§ **Try it**
Transcribe all of the data verbatim, please, and leave out its pictures.

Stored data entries
□ □ □

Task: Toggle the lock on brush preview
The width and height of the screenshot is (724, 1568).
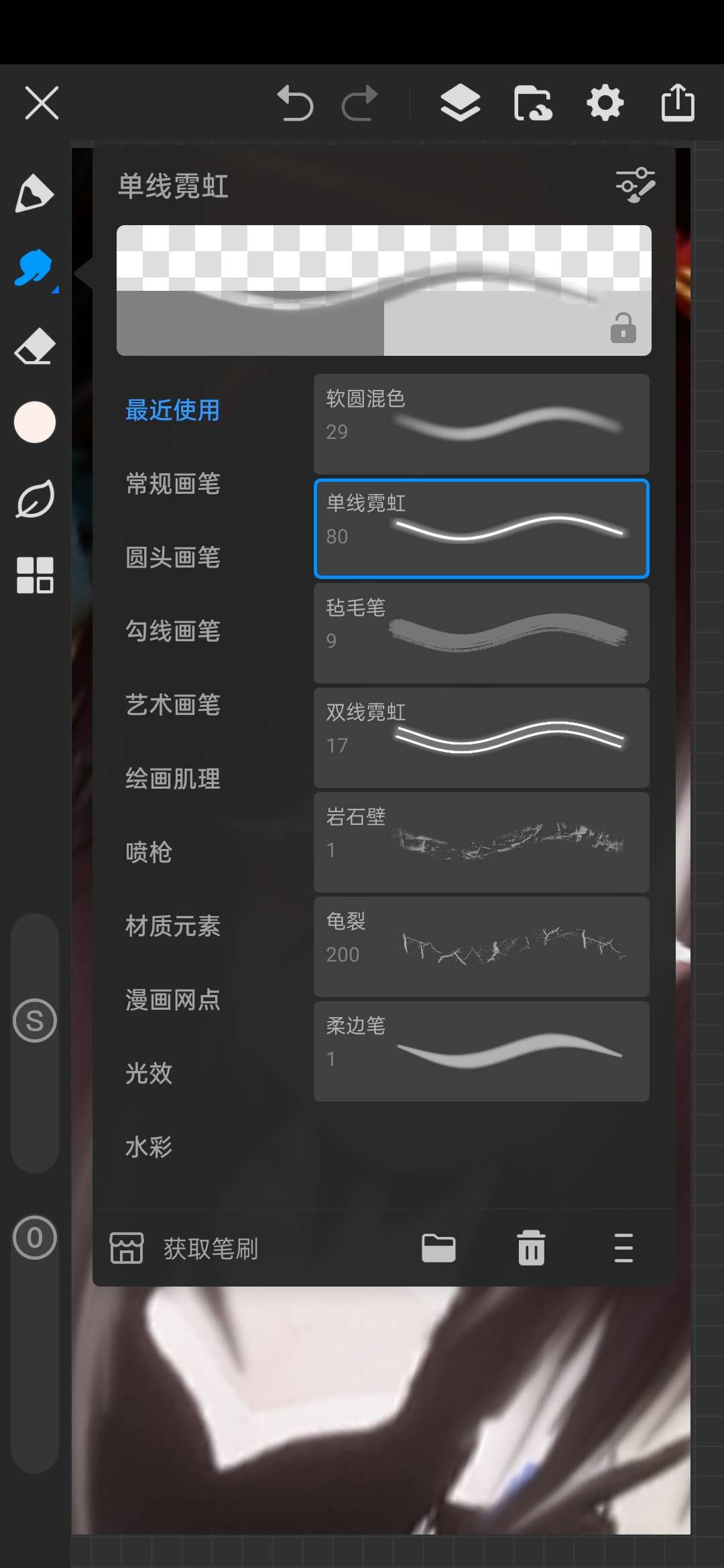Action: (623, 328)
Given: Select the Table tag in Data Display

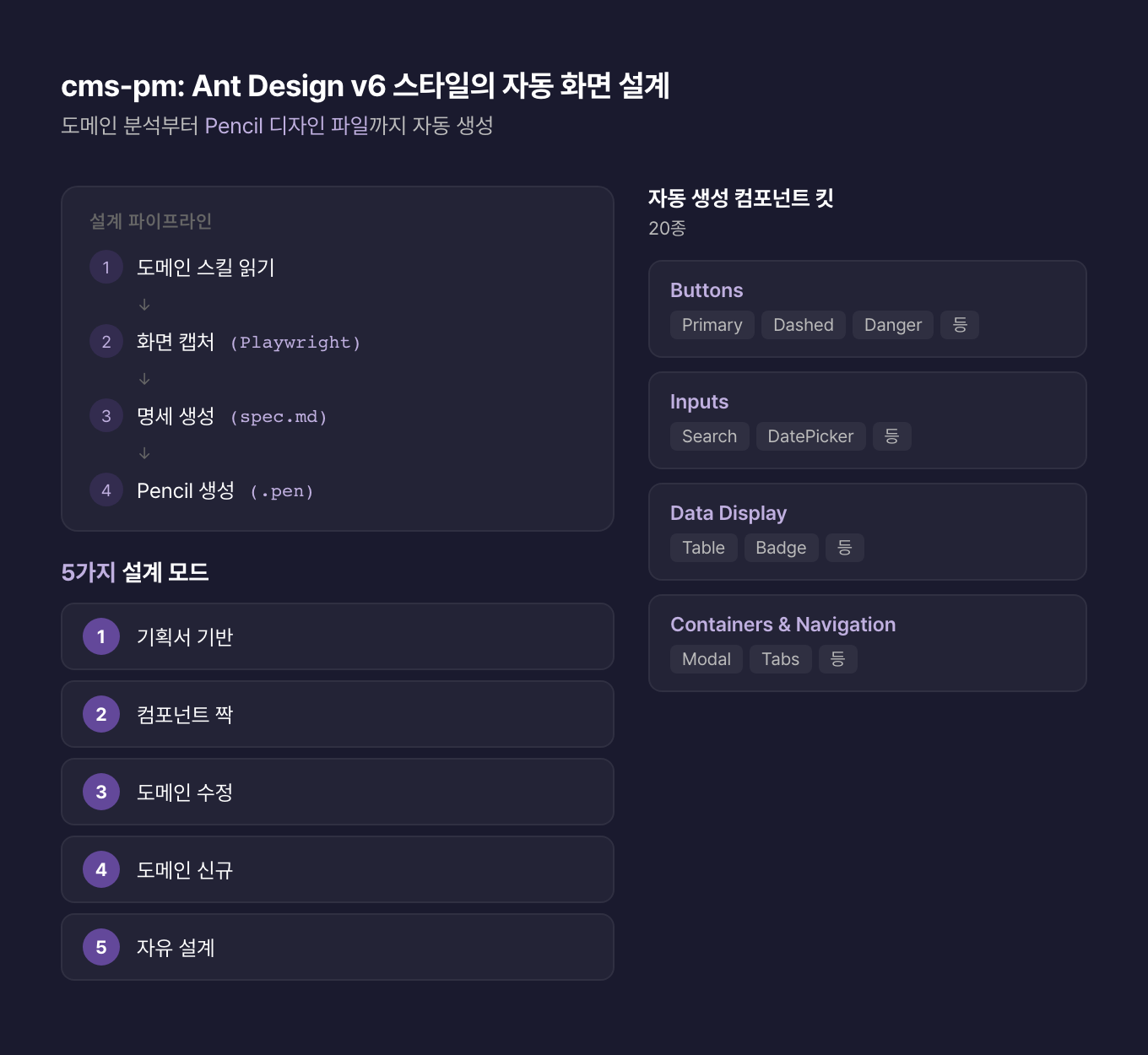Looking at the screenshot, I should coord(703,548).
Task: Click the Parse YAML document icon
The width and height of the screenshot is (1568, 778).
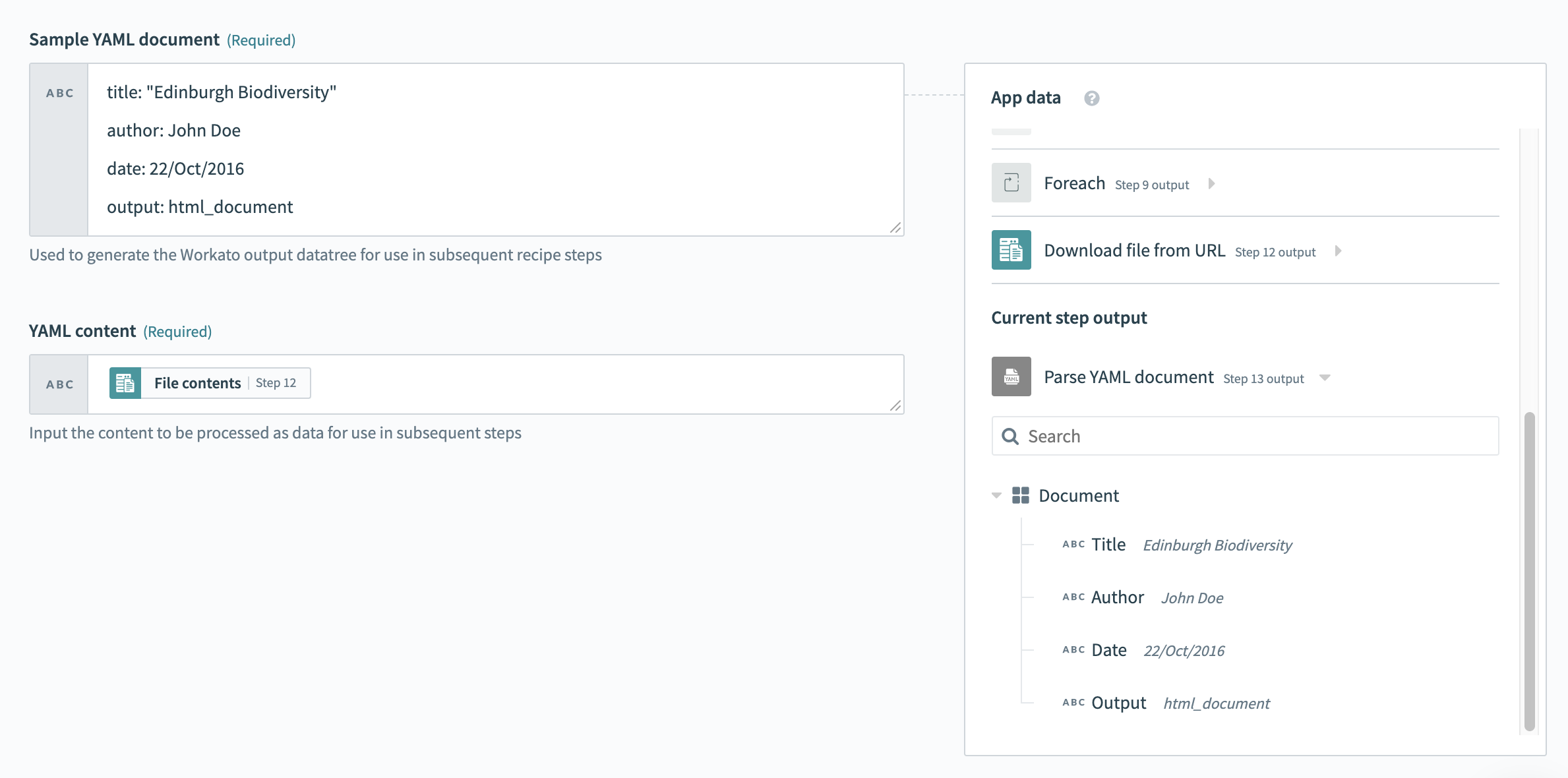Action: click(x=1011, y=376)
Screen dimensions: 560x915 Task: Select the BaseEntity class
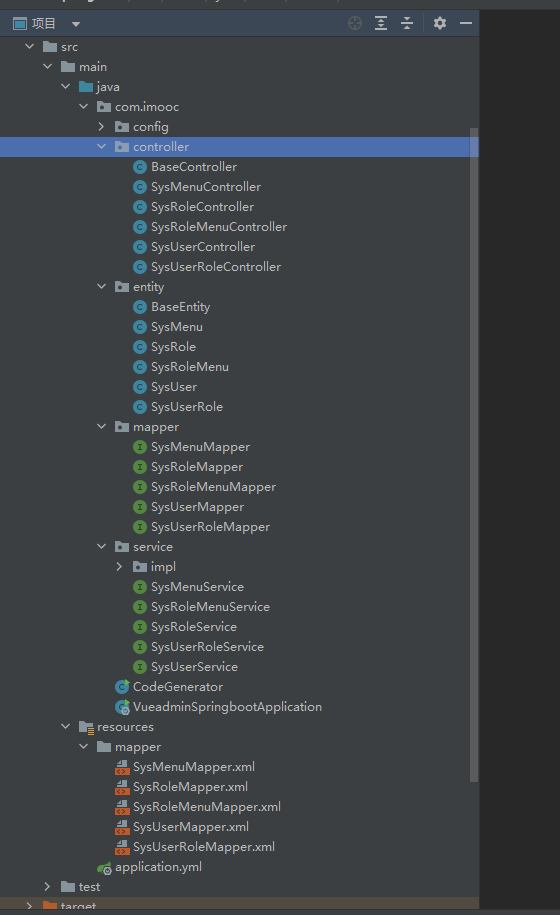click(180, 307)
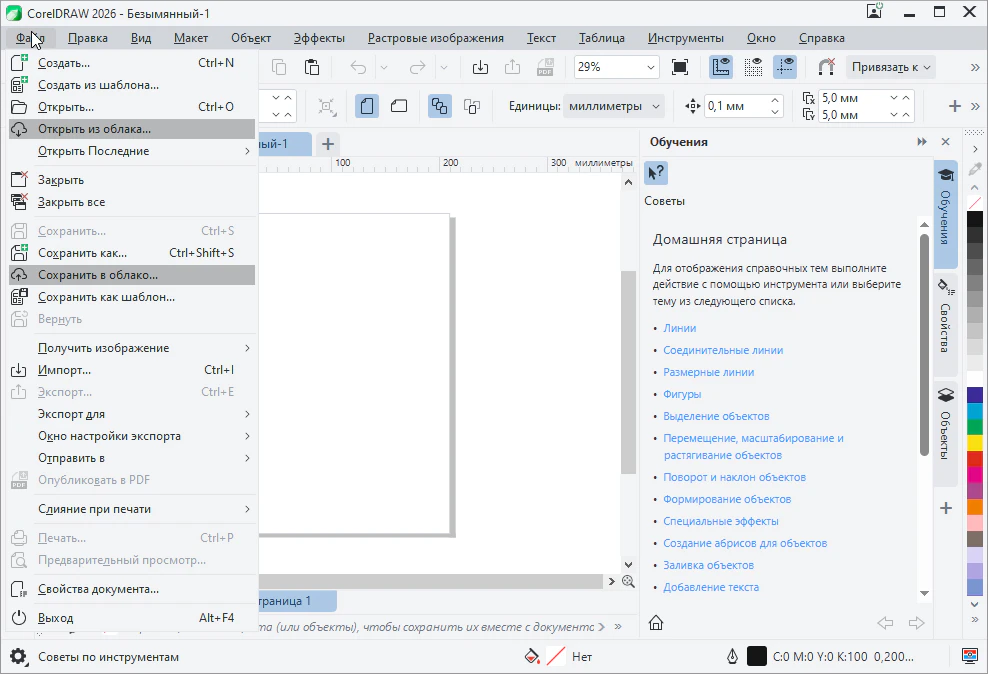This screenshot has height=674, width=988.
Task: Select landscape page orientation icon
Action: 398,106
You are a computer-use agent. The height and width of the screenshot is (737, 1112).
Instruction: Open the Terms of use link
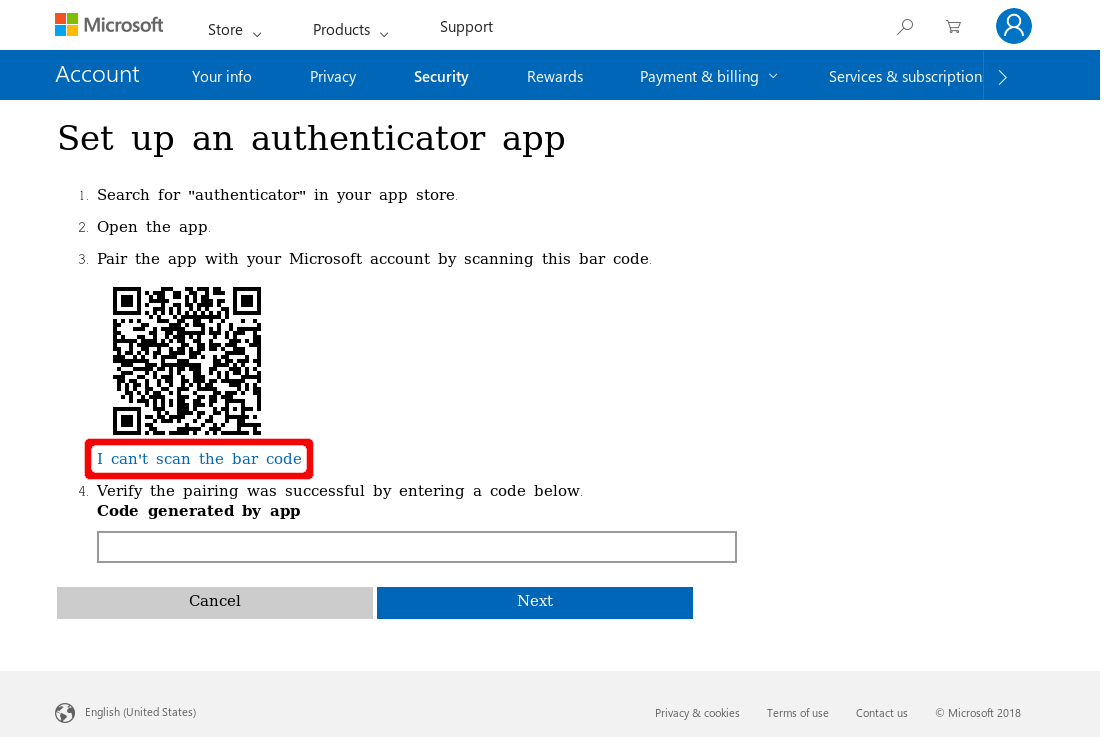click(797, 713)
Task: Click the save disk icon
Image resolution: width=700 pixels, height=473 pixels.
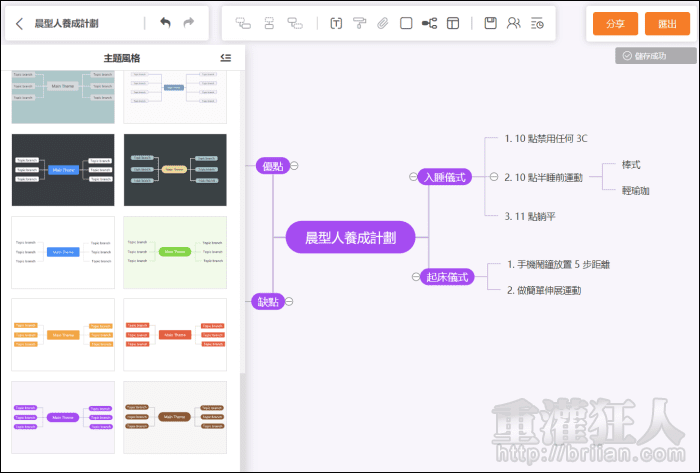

□ □ □

§ **Answer to this problem**
Task: Toggle the lock on brush preview
The width and height of the screenshot is (724, 1568).
Action: (623, 328)
Given: Select the Table tag in Data Display

Looking at the screenshot, I should coord(703,548).
Task: Click the Parse YAML document icon
The width and height of the screenshot is (1568, 778).
Action: click(x=1011, y=376)
Screen dimensions: 560x915 Task: Select the BaseEntity class
click(180, 307)
This screenshot has height=674, width=988.
Task: Select landscape page orientation icon
Action: 398,106
You are a computer-use agent. The height and width of the screenshot is (737, 1112).
Instruction: Open the Terms of use link
click(797, 713)
Task: Click the save disk icon
Image resolution: width=700 pixels, height=473 pixels.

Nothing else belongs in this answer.